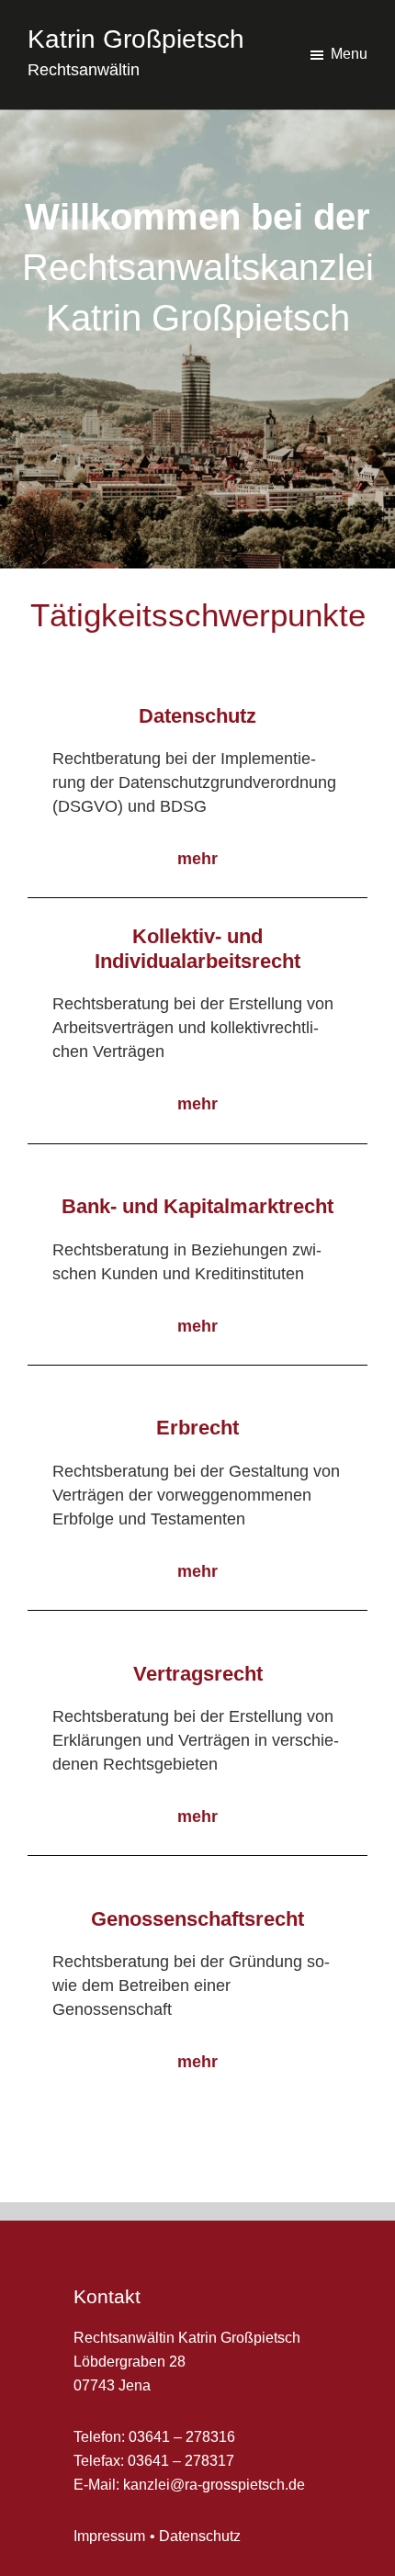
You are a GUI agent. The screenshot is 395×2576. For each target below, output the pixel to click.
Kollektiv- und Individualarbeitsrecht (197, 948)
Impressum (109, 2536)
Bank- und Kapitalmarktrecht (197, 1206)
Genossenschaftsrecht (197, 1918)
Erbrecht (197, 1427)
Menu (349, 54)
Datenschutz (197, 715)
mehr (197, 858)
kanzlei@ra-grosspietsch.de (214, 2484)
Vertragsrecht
◆ ◆ ◆ ◆
# [Exercise directions]
The records above need to be reproduced exactly, with all images omitted.

# [Written answer]
You are a GUI agent. The screenshot is 395×2576. For each target below, output the pixel to click.
Kollektiv- und Individualarbeitsrecht (197, 948)
Impressum (109, 2536)
Bank- und Kapitalmarktrecht (197, 1206)
Genossenschaftsrecht (197, 1918)
Erbrecht (197, 1427)
Menu (349, 54)
Datenschutz (197, 715)
mehr (197, 858)
kanzlei@ra-grosspietsch.de (214, 2484)
Vertragsrecht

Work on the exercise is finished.